-- start Document passage --

In addition, two shot count rasters were produced for each spatial resolution and temporal period. These rasters include the total number of shots that were suitable for gridding either all ground elevation (“ga”) or all vegetation metrics (“va”). In both cases, likely outliers were removed using the GEDI L4B excluded granules list (see companion file gedi_l4b_excluded_granules_v21.json in dataset Dubayah et al. 2023).

The four bands in the “counts” rasters are described in Table 3. They include per-pixel counts of unique shots, orbits, and tracks, as well as the average Nearest Neighbor Index (NNI; Evans et al. 2023), which is a proxy for quantifying spatial clustering/dispersion of GEDI shots. The NNI is expressed as the ratio of the observed Euclidean distance (m) divided by the expected distance for all shot pairs. The expected distance is the average distance between neighbors in a hypothetical random distribution. If the index is <1, the pattern exhibits spatial clustering; if the index is >1, shots are more evenly dispersed.

Table 3. “Counts” raster band descriptions.

Statistic Band Name Suffix Description
shots_count The number of shots. For a shot to be counted in this layer the following fields need to be valid: longitude, latitude, elevation of the lowest mode, decimal date, and orbit.
orbits_uniq The number of unique orbits.
tracks_uniq The number of unique tracks. A track is the combination of orbit and beam.
shots_nni The Nearest Neighbor Index (Evans et al. 2023).

Companion File

This dataset contains one companion file: GEDI_Gridded_ALS_validation.pdf. This file contains methodological details associated with the validation procedure as well as validation plots and summary statistic tables for validation datasets.

-- end Document passage --

▸ **Parts of the exercise**:
a - Please reproduce word for word everything in the GEDI dataset passage from "Statistic Band Name" down to "orbit and beam.".
b - Quote the lines of the records from the one containing "75020 - Assia Djebar (36, 464)" down to the one containing "[Favoritos] (130, 107)", including both of those lines and nothing else.

-- start Dataset records --

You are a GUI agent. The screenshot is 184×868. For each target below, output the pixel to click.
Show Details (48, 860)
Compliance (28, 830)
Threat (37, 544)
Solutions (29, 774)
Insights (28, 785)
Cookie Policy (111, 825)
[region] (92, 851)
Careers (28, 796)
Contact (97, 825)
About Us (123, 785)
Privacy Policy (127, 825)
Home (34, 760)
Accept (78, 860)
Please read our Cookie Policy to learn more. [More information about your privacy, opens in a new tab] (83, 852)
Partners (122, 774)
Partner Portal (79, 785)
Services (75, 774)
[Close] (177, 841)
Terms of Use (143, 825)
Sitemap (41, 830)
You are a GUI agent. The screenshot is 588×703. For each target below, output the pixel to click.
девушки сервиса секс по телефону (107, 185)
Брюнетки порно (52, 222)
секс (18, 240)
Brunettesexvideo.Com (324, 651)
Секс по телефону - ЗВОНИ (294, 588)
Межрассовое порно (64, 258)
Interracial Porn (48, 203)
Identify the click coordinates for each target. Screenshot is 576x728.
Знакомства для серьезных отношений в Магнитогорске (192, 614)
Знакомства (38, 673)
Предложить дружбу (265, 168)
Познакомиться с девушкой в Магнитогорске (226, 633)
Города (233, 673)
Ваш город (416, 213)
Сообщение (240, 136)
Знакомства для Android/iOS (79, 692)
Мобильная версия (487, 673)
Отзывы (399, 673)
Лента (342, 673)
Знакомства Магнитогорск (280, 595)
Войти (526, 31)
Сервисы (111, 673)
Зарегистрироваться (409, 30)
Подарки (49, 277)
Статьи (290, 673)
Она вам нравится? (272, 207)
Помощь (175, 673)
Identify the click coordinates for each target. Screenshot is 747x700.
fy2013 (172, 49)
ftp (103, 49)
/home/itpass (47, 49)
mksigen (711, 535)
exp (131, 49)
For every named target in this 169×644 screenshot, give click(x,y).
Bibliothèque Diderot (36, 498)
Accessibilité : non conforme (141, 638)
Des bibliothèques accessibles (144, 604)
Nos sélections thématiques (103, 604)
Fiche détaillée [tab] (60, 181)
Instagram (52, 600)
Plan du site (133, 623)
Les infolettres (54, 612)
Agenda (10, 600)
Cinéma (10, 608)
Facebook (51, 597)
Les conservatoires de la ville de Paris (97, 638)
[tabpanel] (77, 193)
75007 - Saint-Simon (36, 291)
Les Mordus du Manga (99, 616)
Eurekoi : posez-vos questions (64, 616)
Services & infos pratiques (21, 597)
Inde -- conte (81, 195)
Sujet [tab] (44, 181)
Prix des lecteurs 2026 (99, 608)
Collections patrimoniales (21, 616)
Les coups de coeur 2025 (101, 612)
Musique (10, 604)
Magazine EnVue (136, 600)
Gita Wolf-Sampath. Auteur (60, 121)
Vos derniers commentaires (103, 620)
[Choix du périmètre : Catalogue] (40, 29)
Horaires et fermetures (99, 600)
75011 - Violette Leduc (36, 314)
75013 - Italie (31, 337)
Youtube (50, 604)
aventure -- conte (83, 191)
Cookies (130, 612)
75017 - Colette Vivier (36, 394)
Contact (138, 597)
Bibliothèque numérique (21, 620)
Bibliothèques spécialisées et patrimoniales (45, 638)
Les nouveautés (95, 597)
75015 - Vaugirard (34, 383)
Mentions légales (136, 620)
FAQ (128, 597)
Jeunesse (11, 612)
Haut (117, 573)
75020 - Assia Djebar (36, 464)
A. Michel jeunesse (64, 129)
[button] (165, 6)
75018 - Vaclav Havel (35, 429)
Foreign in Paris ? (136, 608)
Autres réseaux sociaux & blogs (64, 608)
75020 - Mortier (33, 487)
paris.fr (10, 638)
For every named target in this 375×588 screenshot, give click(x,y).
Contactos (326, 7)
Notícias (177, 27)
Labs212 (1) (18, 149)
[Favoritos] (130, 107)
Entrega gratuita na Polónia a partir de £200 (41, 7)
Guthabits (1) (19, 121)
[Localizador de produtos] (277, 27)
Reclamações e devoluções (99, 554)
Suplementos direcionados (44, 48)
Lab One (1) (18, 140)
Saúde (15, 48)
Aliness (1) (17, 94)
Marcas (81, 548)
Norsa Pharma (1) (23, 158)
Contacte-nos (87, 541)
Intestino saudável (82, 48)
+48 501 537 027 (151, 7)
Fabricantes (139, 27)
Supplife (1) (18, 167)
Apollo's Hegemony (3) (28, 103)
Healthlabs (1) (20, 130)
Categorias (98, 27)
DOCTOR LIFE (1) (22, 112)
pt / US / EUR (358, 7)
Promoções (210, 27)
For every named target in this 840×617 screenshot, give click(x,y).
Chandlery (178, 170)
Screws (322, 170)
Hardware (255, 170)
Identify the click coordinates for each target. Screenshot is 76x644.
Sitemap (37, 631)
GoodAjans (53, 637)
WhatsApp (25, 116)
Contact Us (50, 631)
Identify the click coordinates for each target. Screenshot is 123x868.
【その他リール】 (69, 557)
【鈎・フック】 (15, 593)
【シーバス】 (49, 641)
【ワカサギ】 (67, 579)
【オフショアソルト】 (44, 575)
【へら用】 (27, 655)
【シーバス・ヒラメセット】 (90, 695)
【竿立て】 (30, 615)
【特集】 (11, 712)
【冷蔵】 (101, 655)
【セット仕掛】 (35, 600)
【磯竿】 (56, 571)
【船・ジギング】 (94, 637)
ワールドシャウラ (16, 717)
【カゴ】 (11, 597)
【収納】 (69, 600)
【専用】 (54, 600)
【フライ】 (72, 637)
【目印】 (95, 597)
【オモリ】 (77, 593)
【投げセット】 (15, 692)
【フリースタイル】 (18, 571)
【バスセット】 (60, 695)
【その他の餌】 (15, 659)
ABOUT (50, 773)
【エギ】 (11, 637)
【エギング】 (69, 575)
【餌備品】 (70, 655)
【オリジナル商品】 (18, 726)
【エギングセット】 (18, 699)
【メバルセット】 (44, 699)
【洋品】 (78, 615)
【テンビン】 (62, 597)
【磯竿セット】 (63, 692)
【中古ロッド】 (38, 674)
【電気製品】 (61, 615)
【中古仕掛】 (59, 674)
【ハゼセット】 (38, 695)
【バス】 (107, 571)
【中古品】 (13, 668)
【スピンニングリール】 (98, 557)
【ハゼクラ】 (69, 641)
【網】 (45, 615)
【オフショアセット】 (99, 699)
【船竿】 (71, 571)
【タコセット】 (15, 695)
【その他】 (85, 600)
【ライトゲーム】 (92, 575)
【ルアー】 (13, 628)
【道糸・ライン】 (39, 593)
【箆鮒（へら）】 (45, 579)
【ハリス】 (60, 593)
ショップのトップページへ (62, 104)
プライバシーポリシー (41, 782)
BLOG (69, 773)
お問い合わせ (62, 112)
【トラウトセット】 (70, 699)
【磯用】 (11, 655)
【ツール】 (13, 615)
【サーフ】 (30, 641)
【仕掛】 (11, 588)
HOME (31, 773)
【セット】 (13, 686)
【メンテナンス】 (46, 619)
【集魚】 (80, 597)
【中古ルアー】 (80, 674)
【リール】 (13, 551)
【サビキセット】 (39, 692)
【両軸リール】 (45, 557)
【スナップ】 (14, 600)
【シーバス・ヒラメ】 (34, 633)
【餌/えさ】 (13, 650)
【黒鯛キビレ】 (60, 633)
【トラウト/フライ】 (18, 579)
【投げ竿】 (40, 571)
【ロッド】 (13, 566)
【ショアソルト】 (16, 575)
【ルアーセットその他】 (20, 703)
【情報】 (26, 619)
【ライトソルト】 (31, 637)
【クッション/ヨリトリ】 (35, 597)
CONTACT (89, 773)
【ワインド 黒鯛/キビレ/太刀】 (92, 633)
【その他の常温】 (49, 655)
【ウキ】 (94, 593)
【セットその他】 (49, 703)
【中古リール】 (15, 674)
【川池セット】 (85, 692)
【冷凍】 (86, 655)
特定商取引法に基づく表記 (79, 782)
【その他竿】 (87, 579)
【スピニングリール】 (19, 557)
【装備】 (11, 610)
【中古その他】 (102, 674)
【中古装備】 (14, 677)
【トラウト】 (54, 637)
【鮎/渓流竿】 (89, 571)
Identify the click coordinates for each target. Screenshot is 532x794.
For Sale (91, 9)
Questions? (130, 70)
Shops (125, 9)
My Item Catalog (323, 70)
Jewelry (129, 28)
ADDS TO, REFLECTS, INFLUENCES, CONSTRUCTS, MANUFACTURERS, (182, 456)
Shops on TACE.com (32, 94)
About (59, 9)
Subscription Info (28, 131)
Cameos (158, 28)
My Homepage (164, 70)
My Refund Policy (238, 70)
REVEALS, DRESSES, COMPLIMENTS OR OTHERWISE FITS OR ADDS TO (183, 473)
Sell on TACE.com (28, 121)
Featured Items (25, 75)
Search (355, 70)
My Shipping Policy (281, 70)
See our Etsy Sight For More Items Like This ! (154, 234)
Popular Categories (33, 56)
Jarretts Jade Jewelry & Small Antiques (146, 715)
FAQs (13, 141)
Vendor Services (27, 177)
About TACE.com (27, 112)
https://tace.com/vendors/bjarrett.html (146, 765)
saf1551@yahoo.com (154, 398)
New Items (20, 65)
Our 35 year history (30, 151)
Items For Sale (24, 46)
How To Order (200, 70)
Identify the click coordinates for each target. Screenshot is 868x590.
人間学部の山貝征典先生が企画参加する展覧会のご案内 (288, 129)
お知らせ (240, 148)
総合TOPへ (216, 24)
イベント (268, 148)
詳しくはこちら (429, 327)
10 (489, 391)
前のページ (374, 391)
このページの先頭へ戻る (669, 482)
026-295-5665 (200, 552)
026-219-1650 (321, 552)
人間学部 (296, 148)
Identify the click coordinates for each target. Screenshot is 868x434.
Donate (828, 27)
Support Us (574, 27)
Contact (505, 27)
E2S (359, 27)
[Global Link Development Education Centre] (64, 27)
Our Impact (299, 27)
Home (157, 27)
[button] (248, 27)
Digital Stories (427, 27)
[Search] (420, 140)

-- end Dataset records --

▸ **Per-task outputs**:
a -
Statistic Band Name Suffix Description
shots_count The number of shots. For a shot to be counted in this layer the following fields need to be valid: longitude, latitude, elevation of the lowest mode, decimal date, and orbit.
orbits_uniq The number of unique orbits.
tracks_uniq The number of unique tracks. A track is the combination of orbit and beam.

b -
75020 - Assia Djebar (36, 464)
A. Michel jeunesse (64, 129)
[button] (165, 6)
75018 - Vaclav Havel (35, 429)
Foreign in Paris ? (136, 608)
Autres réseaux sociaux & blogs (64, 608)
75020 - Mortier (33, 487)
paris.fr (10, 638)
For every named target in this 375×588 screenshot, give click(x,y).
Contactos (326, 7)
Notícias (177, 27)
Labs212 (1) (18, 149)
[Favoritos] (130, 107)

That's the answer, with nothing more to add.